O cenário político brasileiro amanheceu agitado nesta quinta-feira (5), com uma notícia que repercutiu dentro e fora do país: a deputada federal Carla Zambelli (PL-SP) foi oficialmente incluída na lista de Difusão Vermelha da Interpol, que reúne os nomes de procurados internacionalmente.
A decisão foi determinada pelo ministro Alexandre de Moraes, do Supremo Tribunal Federal (STF), atendendo a um pedido da Polícia Federal (PF). Na prática, isso significa que Zambelli passa a ser considerada foragida e poderá ser detida em até 196 países que integram a organização internacional.
O que levou a essa decisão?
O estopim para essa medida foi a condenação da deputada pelo STF a 10 anos de prisão. Zambelli foi considerada culpada por envolvimento na invasão de sistemas do Conselho Nacional de Justiça (CNJ), episódio no qual foi criado um falso mandado de prisão contra o próprio ministro Alexandre de Moraes.
O caso, que já vinha sendo investigado há meses, tomou proporções ainda maiores quando, após a sentença, a parlamentar deixou o Brasil. Inicialmente, ela afirmou estar nos Estados Unidos, mas depois surgiram indícios de que teria seguido para a Itália, país no qual possui cidadania italiana — o que pode complicar ainda mais os processos de extradição.
O que significa estar na lista da Interpol?
Ao ser incluída na Difusão Vermelha da Interpol, Zambelli entra em uma espécie de alerta máximo internacional. Embora não funcione exatamente como um mandado de prisão automático, o aviso serve para que autoridades de outros países possam localizá-la e deter a parlamentar, com vistas a sua extradição para o Brasil.

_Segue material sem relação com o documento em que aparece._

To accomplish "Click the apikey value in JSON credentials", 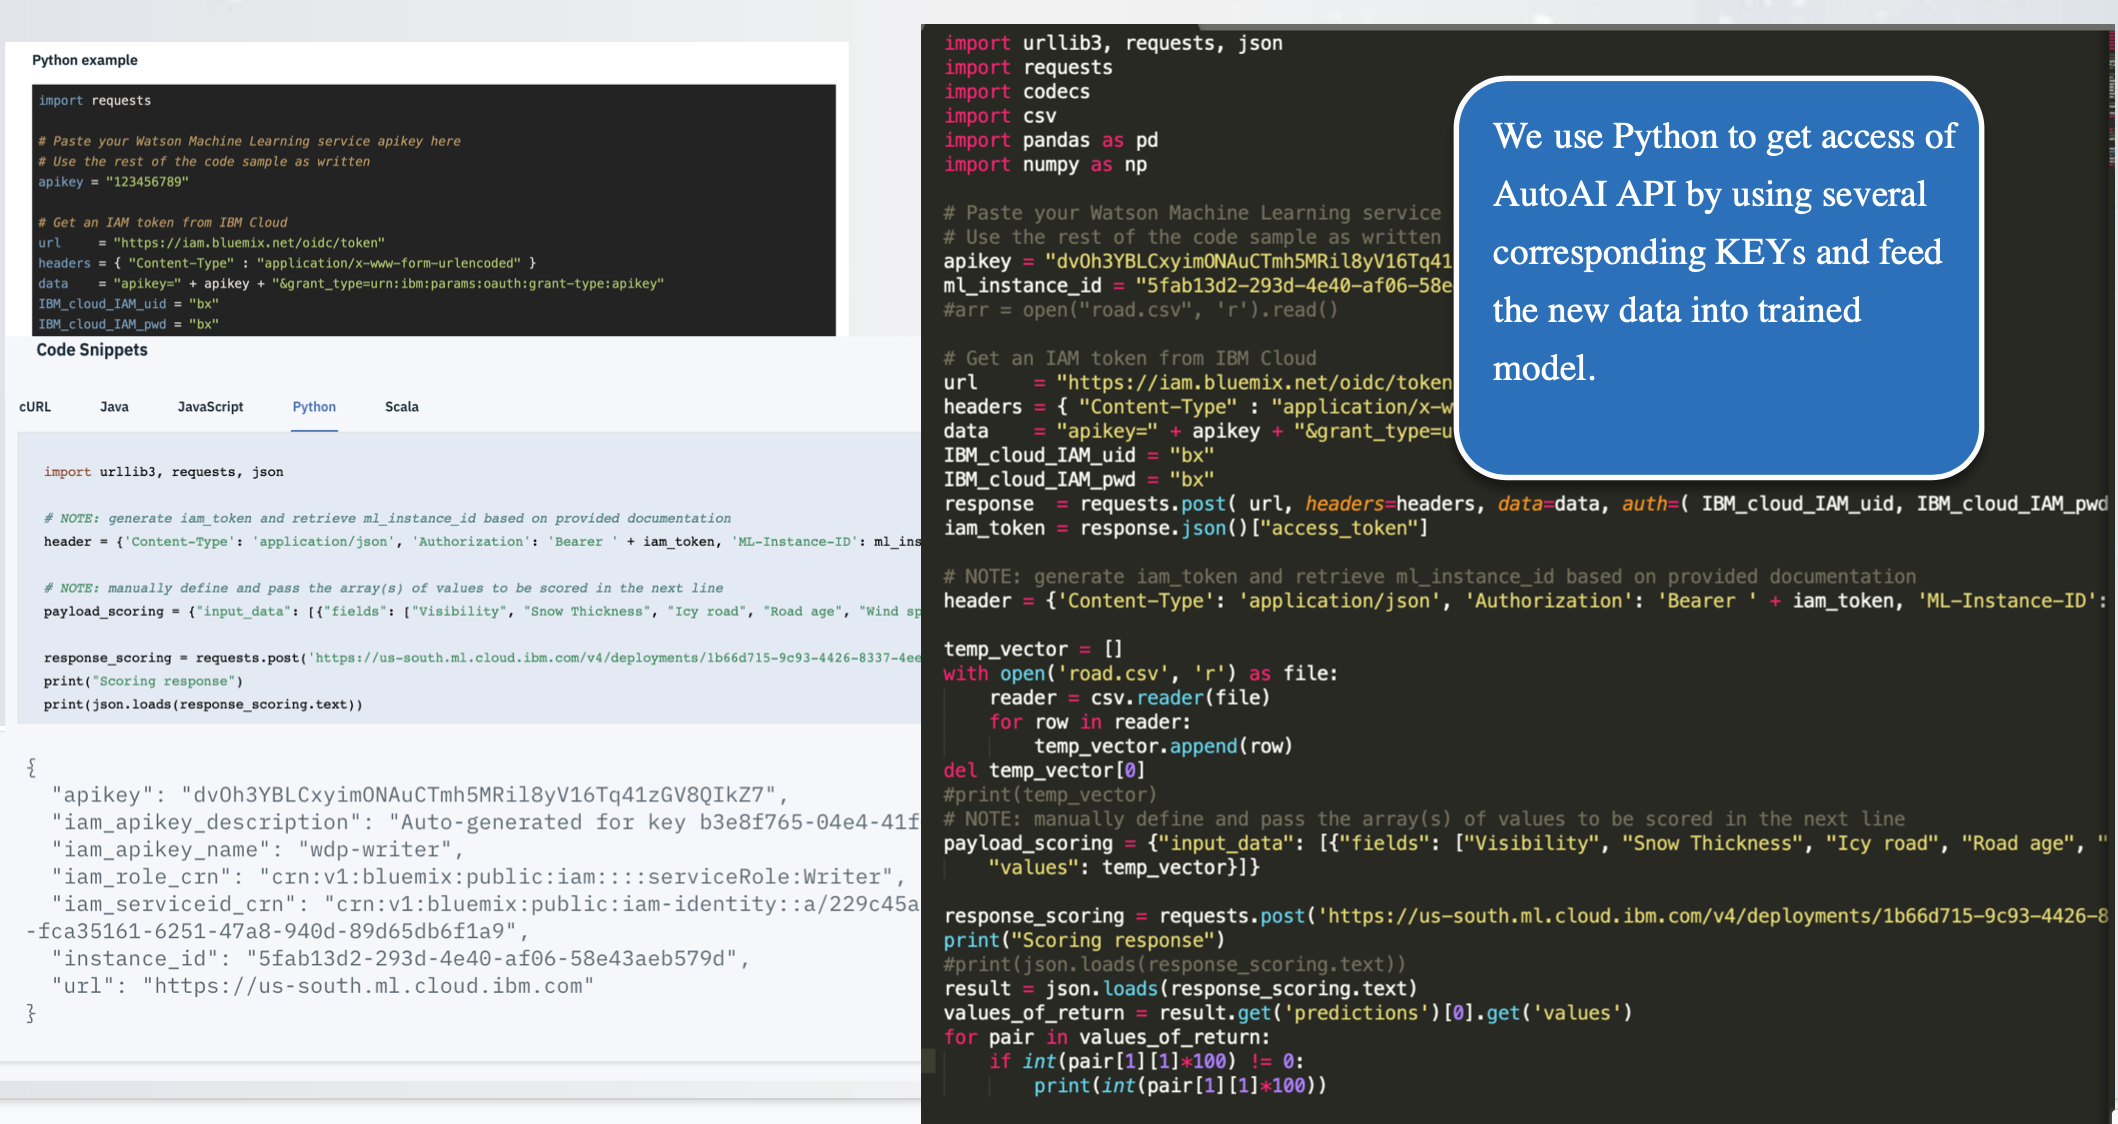I will [x=478, y=795].
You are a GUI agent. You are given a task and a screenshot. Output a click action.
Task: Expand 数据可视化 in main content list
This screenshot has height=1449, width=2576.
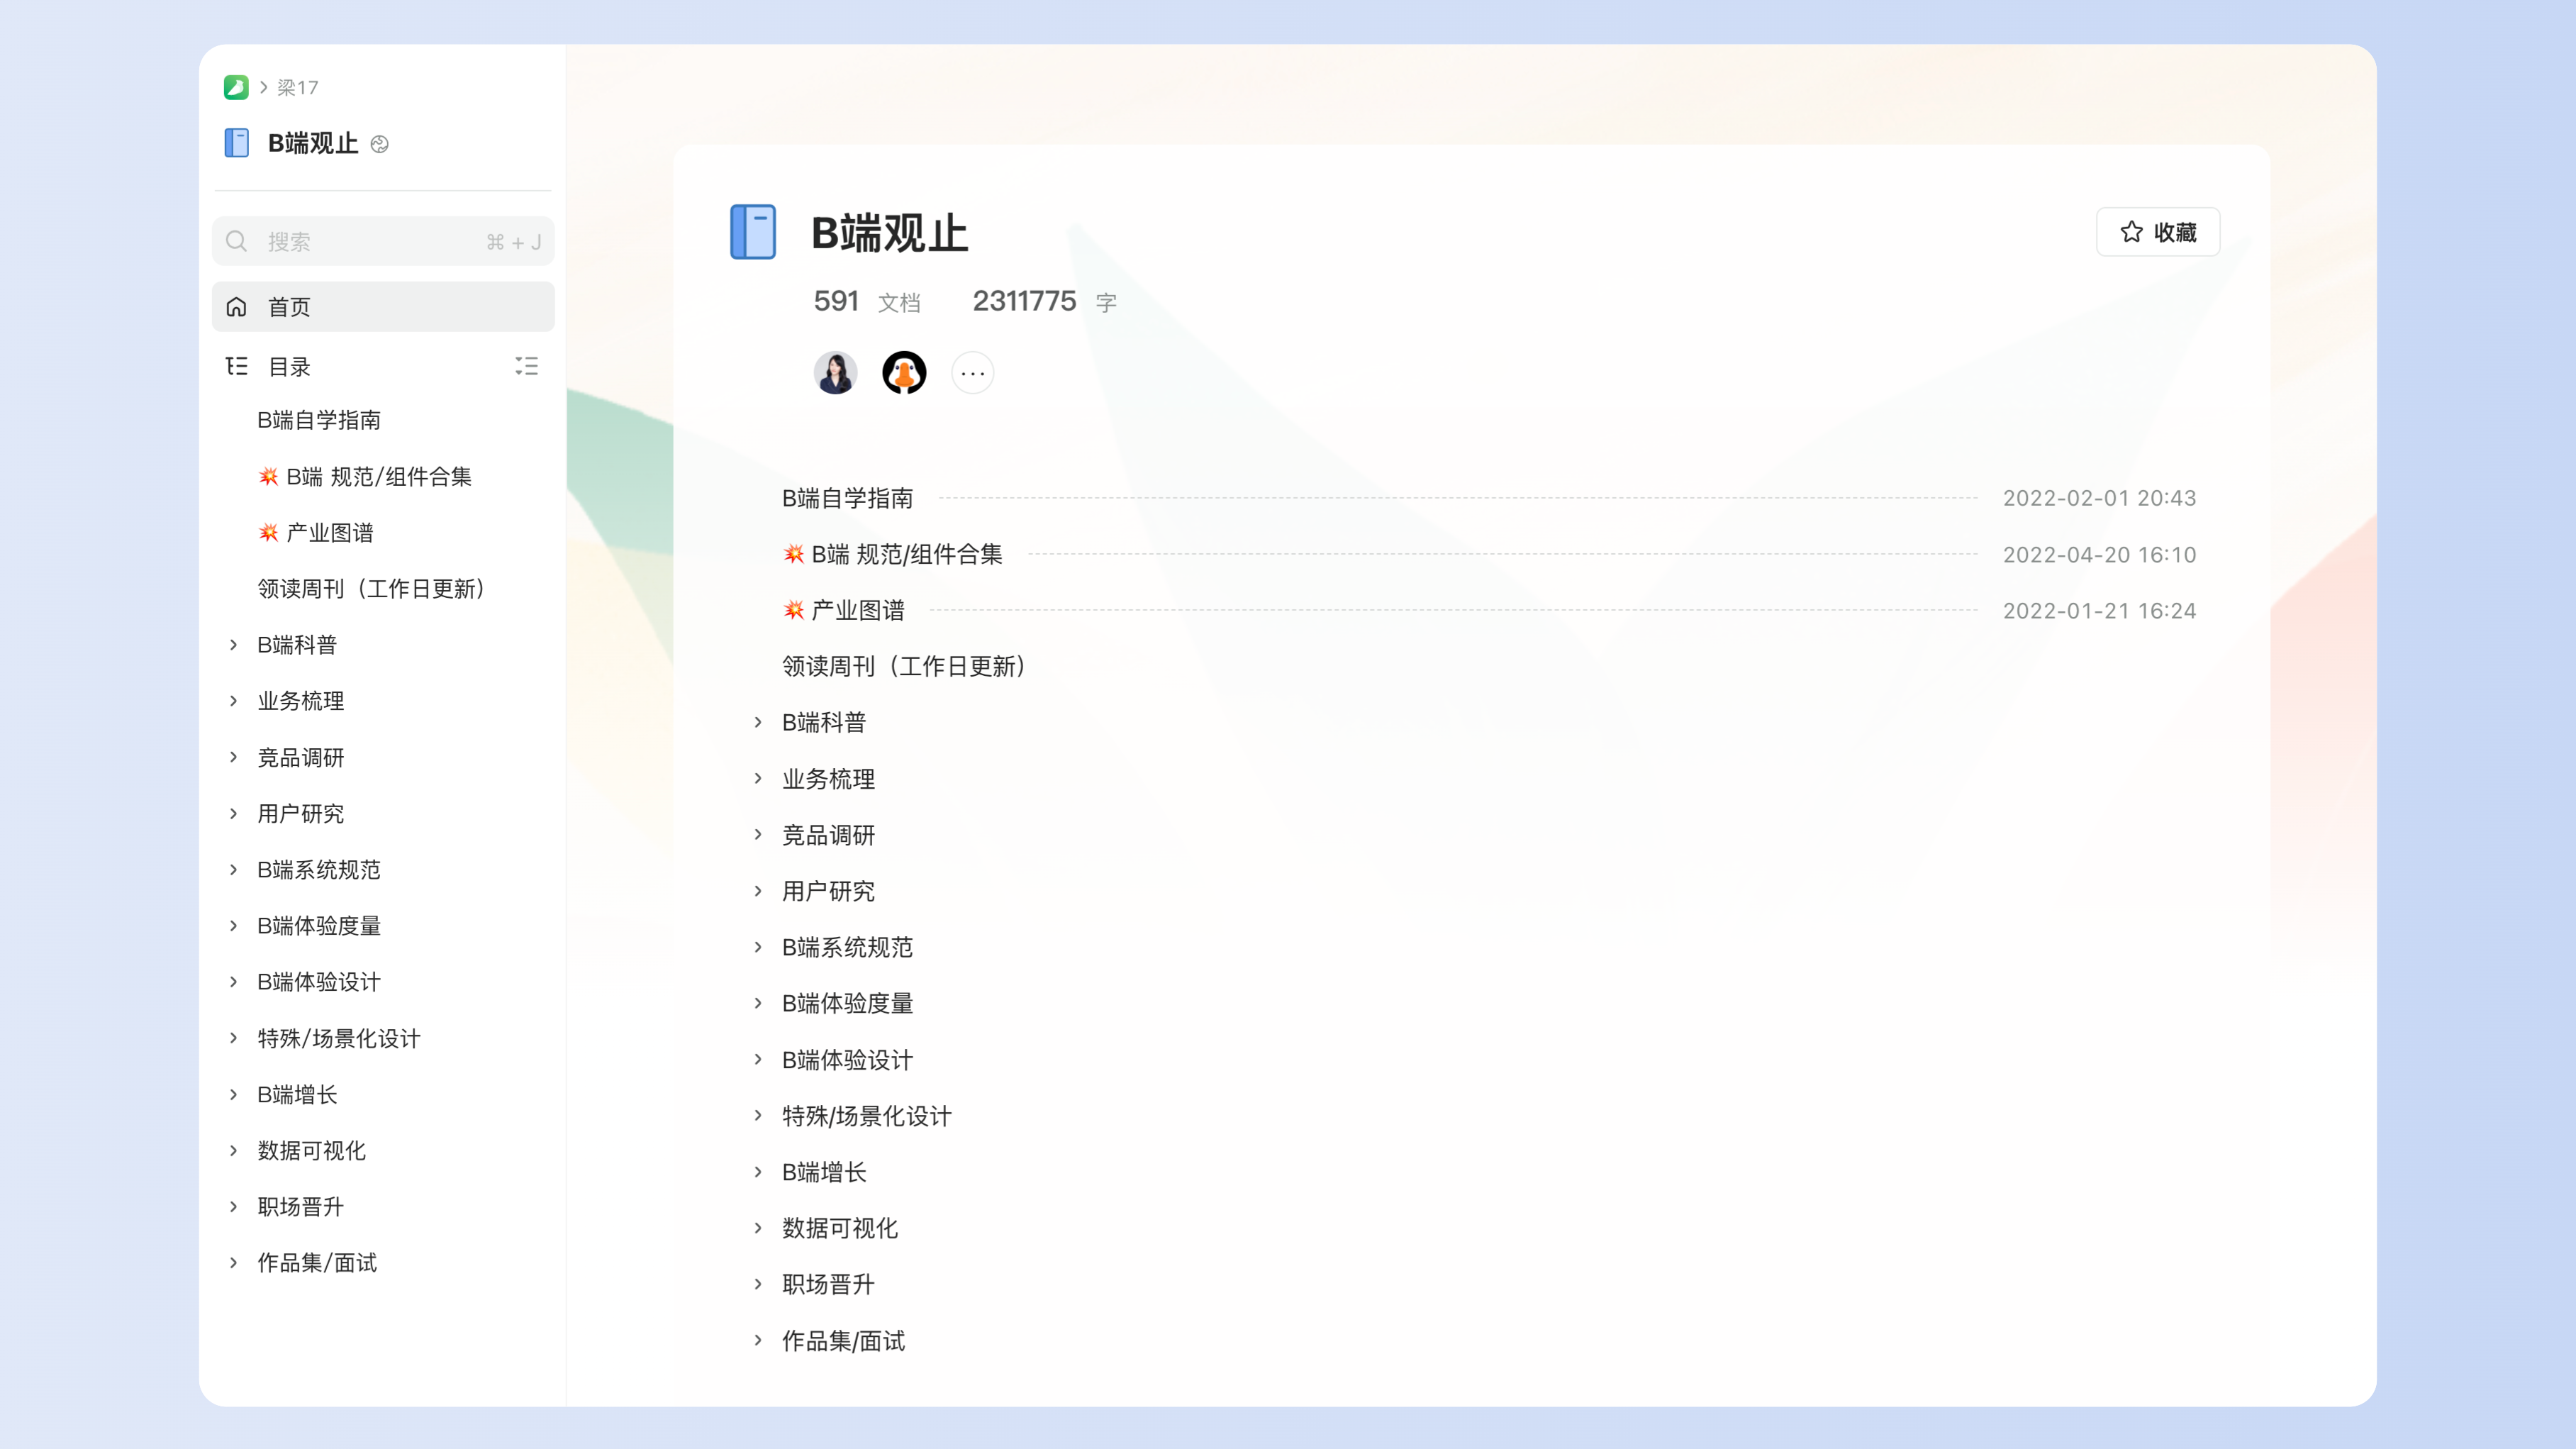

No entanto, vale lembrar que cada país tem autonomia sobre aceitar ou não um pedido de extradição, especialmente quando envolve cidadãos com dupla nacionalidade — o que é o caso da deputada.
Zambelli não está sozinha nessa lista
Atualmente, o Brasil conta com 72 nomes na lista de procurados da Interpol, sendo que Carla Zambelli é a sétima mulher brasileira a figurar nesse grupo. A Difusão Vermelha é normalmente destinada a casos considerados de alta gravidade, envolvendo crimes como corrupção, fraudes, tráfico ou, como nesse caso, crimes contra a administração pública e o Estado de Direito.
E agora, o que pode acontecer?
O futuro da deputada federal é, neste momento, cercado de incertezas. Estando na Itália, a possibilidade de extradição se torna mais complexa, já que o país europeu costuma adotar critérios rigorosos, especialmente quando se trata de cidadãos italianos.
Por outro lado, a inclusão na lista da Interpol pressiona diplomaticamente e politicamente, tornando a situação de Carla Zambelli cada vez mais delicada no cenário internacional.
Enquanto isso, no Brasil, o caso continua sendo acompanhado de perto não apenas por autoridades, mas também pela opinião pública, que segue dividida — reflexo do ambiente polarizado que há anos domina o país.